Perkembangan  atau  kemajuan-kemajuan  yang  dialami  anak sebagian besar menjadi karena usaha belajar, baik melalui proses imitasi, pengingatan, pembiasaan, pemahaman, penerapan maupun pemecahan masalah. Cara belajar mengajar mana yang dapat memberikan hasil secara optimal serta bagaimana proses pelaksanaannya membutuhkan studi yang sistimatik  dan  mendalam.  Studi  yang  demikian  merupakan  bidang pengkajian dari psikologi belajar.[11]
Jadi  minimal  ada  dua  bidang  psikologis  yang  mendasari pengembangan kurikulum, yaitu psikologi perkembangan dan psikologi belajar. Keduanya sangat diperlukan baik di dalam merumuskan tujuan, memilih dan menyusun bahan ajar, memilih dan menerapkan metode pembelajaran serta teknik-teknik penilaian.
1)      Psikologi Perkembangan
Psikologi perkembangan membahas perkembangan individu sejak masa konsepsi, yaitu masa pertemuan sperma dengan sel telur sampai dengan dewasa.24   Dalam  pembahasan  ini  dapat  ditemukan  prinsip-prinsip perkembangan  anak,  pola  perkembangan  anak  serta  karakteristik individu pada tahap perkembangan tertentu.
Psikologi perkembangan diperlukan terutama dalam menetapkan isi kurikulum yang diberikan kepada siswa agar tingkat keluasaan dan kedalaman bahan pelajaran sesuai dengan taraf perkembangan anak. Adanya jenjang atau tingkat pendidikan dalam sistem persekolahan merupakan satu bukti bahwa psikologi perkembangan menjadi landasan dalam  pendidikan,  khususnya  kurikulum.  Psikologi  perkembangan bermanfaat bagi penyesuaian isi kurikulum agar sesuai dengan taraf perkembangan anak.

2)      Psikologi belajar
Secara  tradisional,  belajar  dianggap  sebagai  menambah  ilmu pengetahuan  berarti  lebih  mengutamakan  aspek  intelektual.  Dan biasanya belajar ditempuh dengan jalan menghafal pelajaran.[12] Pendapat  lain  mengatakan  bahwa  belajar  adalah  perubahan tingkah  laku  yang  terjadi  melalui  pengalaman.  Segala  perubahan tingkah  laku  baik  yang  berbentuk  kognitif,  afektif  maupun psikomotorik dan terjadi karena proses pengalaman dapat dikategorikan sebagai perilaku belajar.[13] Pengalaman adalah suatu interaksi, yakni aksi, dan reaksi antara individu dengan lingkungan.

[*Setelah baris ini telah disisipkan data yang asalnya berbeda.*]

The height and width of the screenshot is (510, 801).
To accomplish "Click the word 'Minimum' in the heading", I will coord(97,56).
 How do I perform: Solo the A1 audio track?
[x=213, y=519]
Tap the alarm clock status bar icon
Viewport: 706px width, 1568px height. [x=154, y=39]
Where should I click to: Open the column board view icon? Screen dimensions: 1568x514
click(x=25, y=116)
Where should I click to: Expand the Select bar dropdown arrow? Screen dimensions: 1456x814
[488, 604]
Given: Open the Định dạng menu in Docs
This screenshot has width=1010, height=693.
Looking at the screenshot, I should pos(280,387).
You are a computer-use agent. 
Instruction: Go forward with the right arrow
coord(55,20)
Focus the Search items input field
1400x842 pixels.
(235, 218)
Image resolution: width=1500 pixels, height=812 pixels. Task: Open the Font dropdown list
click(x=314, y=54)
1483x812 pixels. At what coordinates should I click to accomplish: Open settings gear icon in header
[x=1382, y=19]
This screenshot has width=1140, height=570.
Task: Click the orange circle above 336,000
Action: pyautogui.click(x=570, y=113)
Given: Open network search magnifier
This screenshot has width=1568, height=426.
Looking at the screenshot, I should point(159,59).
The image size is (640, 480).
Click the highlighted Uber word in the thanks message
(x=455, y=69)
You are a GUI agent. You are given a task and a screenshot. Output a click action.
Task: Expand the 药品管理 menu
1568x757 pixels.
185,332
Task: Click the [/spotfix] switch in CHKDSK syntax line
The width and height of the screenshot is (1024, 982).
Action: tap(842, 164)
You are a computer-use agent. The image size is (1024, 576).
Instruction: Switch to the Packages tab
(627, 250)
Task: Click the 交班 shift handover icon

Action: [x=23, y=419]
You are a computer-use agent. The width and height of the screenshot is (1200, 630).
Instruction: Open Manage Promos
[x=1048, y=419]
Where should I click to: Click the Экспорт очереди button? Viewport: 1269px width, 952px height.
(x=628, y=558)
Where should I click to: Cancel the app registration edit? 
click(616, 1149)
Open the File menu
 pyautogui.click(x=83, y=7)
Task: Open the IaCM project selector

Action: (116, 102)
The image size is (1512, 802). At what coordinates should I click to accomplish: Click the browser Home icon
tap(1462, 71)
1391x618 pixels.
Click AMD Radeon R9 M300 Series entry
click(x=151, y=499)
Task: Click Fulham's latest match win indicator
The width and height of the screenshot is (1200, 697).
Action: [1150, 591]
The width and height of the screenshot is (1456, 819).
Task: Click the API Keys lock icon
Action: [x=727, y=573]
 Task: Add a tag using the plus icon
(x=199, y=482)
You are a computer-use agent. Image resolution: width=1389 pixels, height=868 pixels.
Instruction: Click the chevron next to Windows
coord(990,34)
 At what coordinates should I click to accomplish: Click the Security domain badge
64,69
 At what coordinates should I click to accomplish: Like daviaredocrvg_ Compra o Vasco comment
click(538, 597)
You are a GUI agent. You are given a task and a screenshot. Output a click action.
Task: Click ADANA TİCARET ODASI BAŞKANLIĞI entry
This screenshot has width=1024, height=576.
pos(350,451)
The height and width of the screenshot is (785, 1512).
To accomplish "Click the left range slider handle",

c.       Landasan Sosiologis
Kita tahu bahwa pendidikan mempersiapkan peserta didik untuk terjun ke masyarakat. Pendidikan bukan hanya untuk pendidikan, tetapi memberikan bekal pengetahuan, ketrampilan serta nilai-nilai untuk hidup, bekerja dan mencapai perkembangan lebih lanjut di masyarakat. Anak berasal dari  masyarakat, mendapat pendidikan baik formal  maupun informal dalam lingkungan masyarakat dan diarahkan bagi kehidupan dalam masyarakat pula. Oleh karena itu kehidupan masyarakat, dengan segala karateristik dan kekayaan budayanya harus menjadi landasan dan sekaligus  acuan  bagi  penyusunan  kurikulum  sebagai  rancangan pendidikan.  Artinya  tujuan,  isi,  maupun  proses  pendidikan  harus disesuaikan dengan sistem sosial budaya, lingkungan alam, serta sarana dan prasarana yang ada.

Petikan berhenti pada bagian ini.